Thank you for your kind words. :)

Tripoint components may bring all the benefits you and Robert claim. But where in the article did I suggest that they do not? Where did I write a single word critical of the Tripoint components? All I wrote was that we did not discuss them and I do not understand them. How is that being critical of them or denigrating their sonic utility? I truly am puzzled.

You know I am a big fan of your, but if you (and Robert) expected me to write that Mike's system sounds as good as it does primarily because of grounding equipment I think you are drinking too much of Miguel's Kool-Aid.

Figuring out the incremental benefit of all of Mike's Tripoint equipment in the system versus unplugging it all and listening to the system without any of it would have been a completely different visit and a completely different mission.

Morning Ron,

Just woke up and saw your comments regarding one of my previous comments in this thread.The smiley after your first sentence and an expression like “Miguel’s Kool-Aid” suggest irritation on your side.
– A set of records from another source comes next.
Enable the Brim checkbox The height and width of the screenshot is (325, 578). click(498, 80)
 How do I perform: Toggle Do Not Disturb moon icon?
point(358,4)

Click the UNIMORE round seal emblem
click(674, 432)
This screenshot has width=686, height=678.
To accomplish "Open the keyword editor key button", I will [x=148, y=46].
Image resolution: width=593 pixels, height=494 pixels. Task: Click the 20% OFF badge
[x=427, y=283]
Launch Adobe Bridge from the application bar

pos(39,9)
That puzzles me in all honesty.

First of all, I do not think this forum was created for diplomats (only). If I read things on WBF I disagree with or opinions that in my view need more context, I react in case I think a broader / different view might be interesting to our members. And maybe unlike some of our members I do not distinquish in this regard between comments made by ‘regular’ members and founding members or administrators of this forum. Respectfully disagreeing with eachother or seeing different audio angles should be possible on WBF.
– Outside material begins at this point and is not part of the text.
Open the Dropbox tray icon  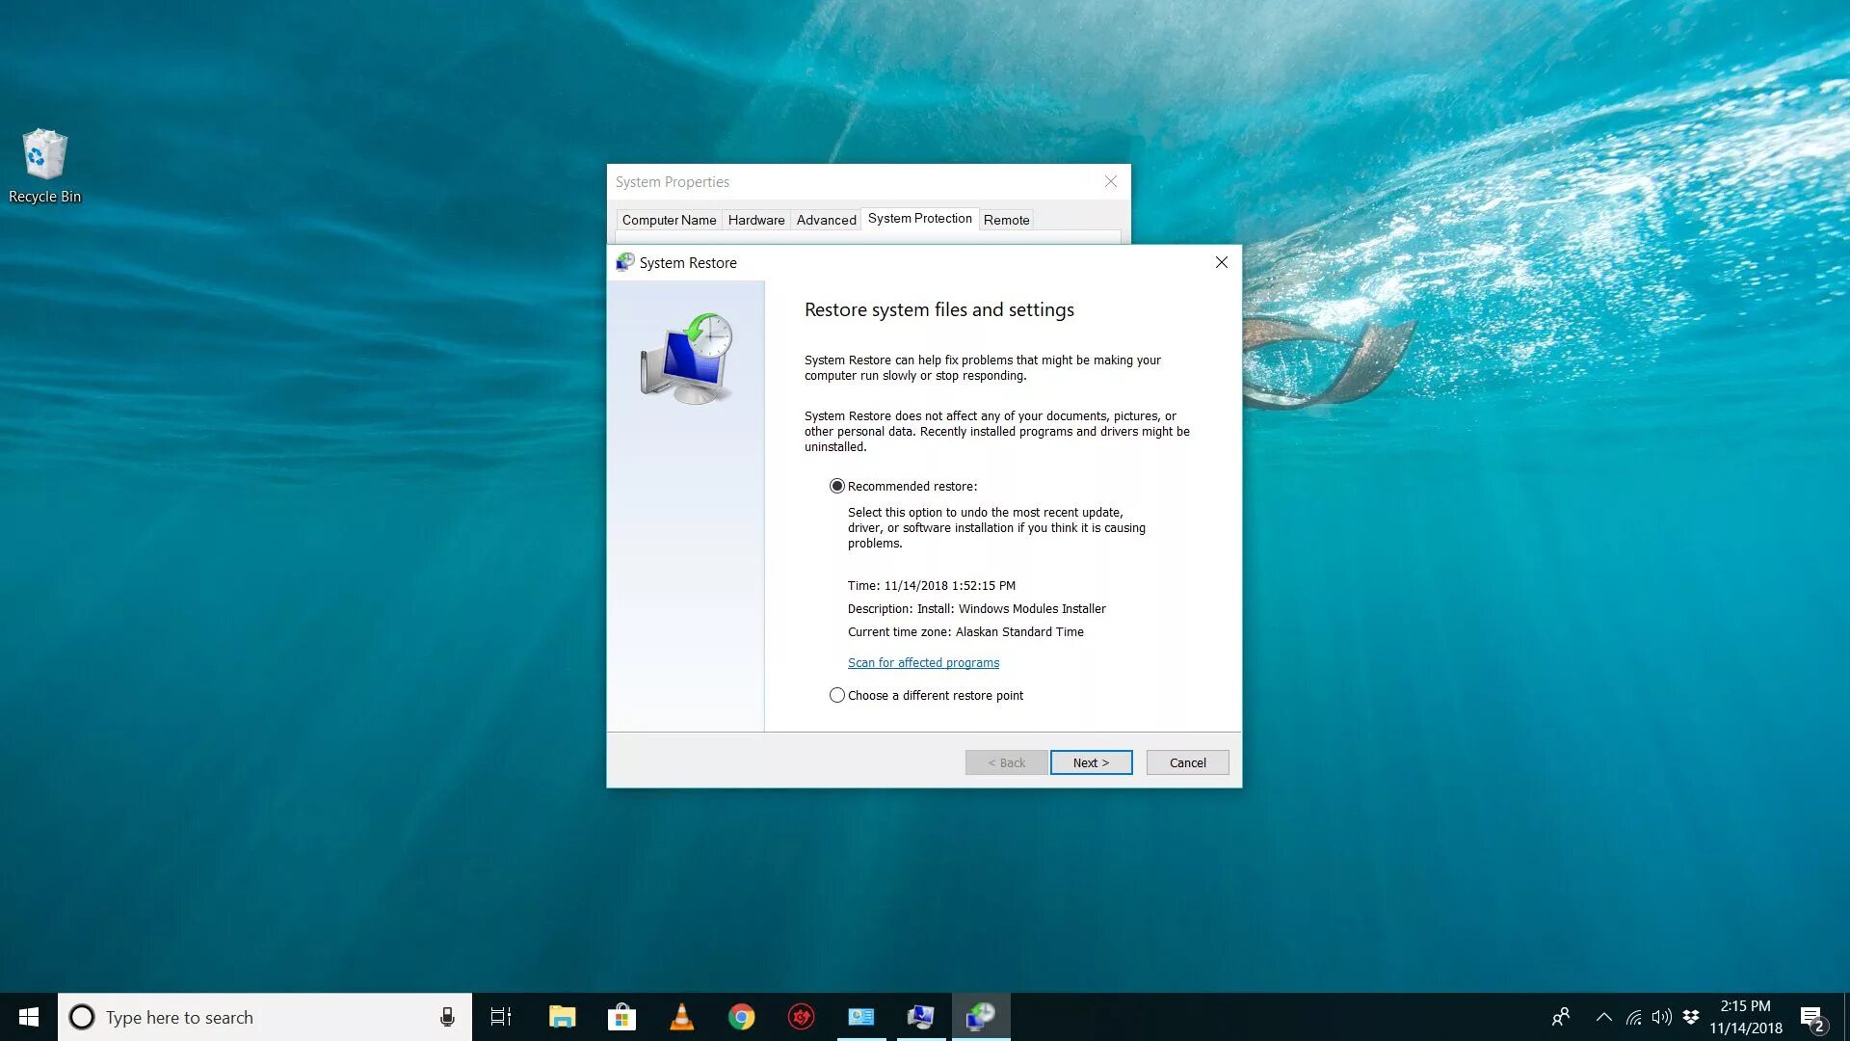point(1690,1017)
In my reaction I did not state nor made the suggestion that you were critical about the Tripoint grounding. That was not the point. My (main) point was that (top notch) grounding is key for getting a really great, that is a realistic, music reproduction at home. Nothing more but also nothing less. It is in my view one of the fundamentals - as acoustics, power and isolation - of our joint hobby.
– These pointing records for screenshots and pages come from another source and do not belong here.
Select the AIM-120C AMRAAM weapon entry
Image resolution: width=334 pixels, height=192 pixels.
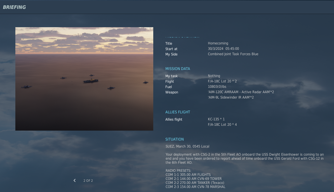(x=241, y=92)
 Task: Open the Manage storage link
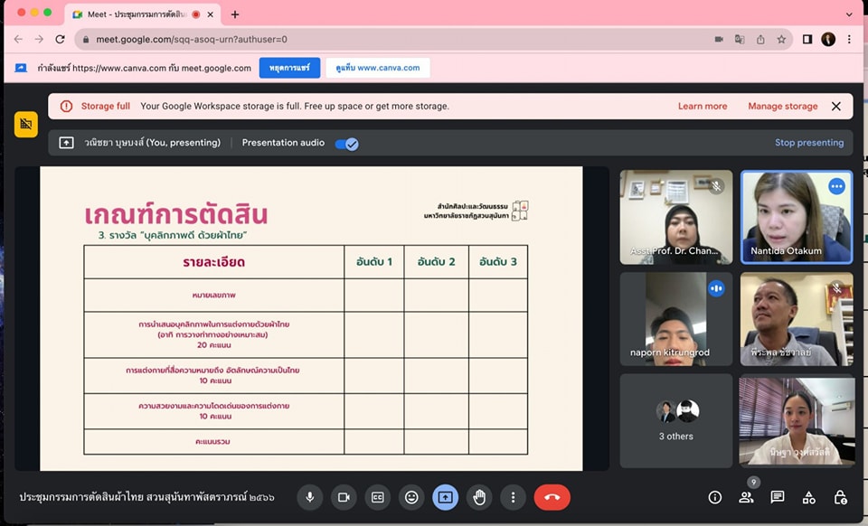pos(782,107)
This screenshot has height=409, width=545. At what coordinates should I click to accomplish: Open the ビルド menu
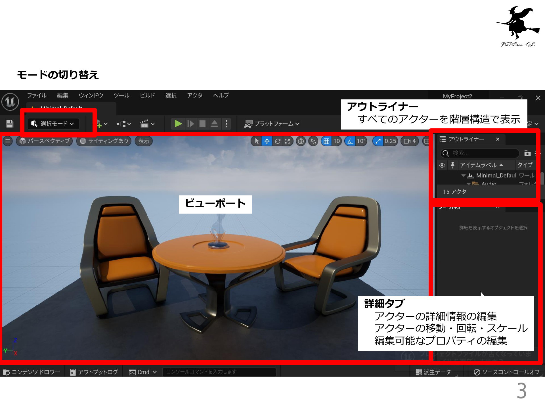point(147,95)
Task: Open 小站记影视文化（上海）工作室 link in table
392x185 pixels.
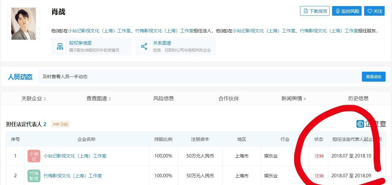Action: click(75, 156)
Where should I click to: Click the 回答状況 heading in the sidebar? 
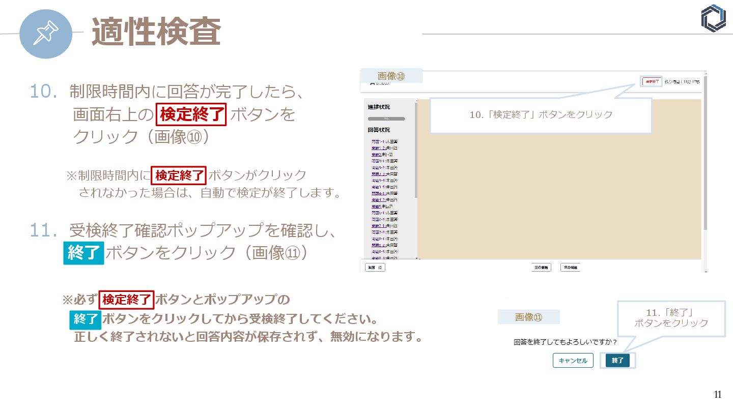pyautogui.click(x=379, y=130)
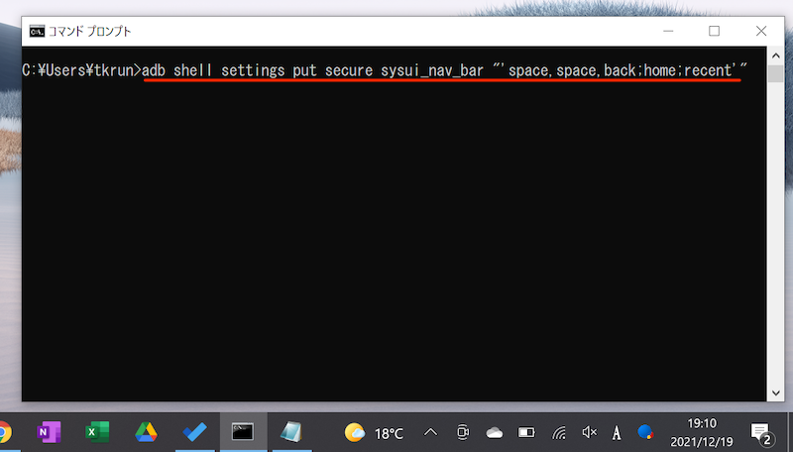The image size is (793, 452).
Task: Launch Excel from the taskbar
Action: (x=97, y=432)
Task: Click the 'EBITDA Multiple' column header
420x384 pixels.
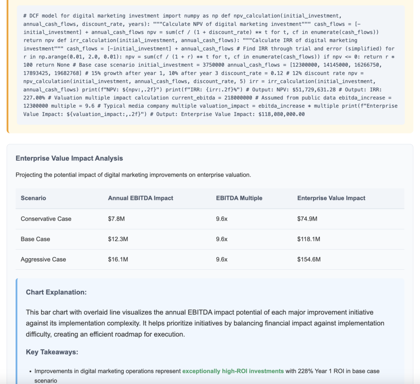Action: click(x=239, y=198)
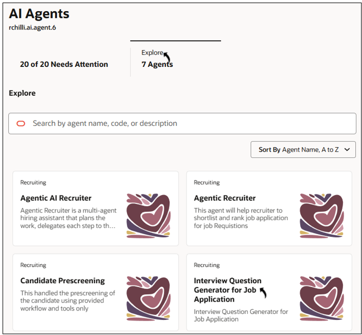Click Agentic Recruiter card artwork icon

click(x=321, y=216)
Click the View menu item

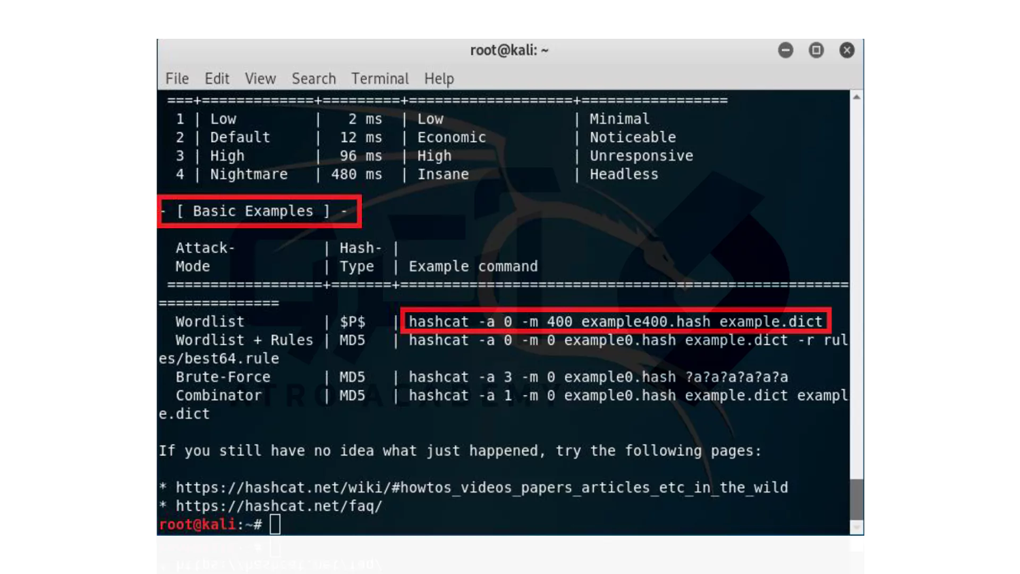tap(260, 78)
You experienced a certain dryness with the Dartzeel solid state amplification. And I suppose this is one of the reasons (or maybe the main reason?) why Mike is experimenting with / listening to tube amplification in his set up. If he would have been completely happy with his audio system / ss amps it would make no sense to invest a large sum of money in set amps. Without the grounding he is currently employing this dryness would have been (much) more profound. And guess what: if Mike would ground his ss amps with a Tripoint Elite or use (even) better ground cables, this artifact will (very) likely dissappear.

So in short, my point was - and I suppose the same applies to Robert but he can speak for himself - and is that by ignoring the importance of grounding the audio picture was not complete. Nothing more, nothing less.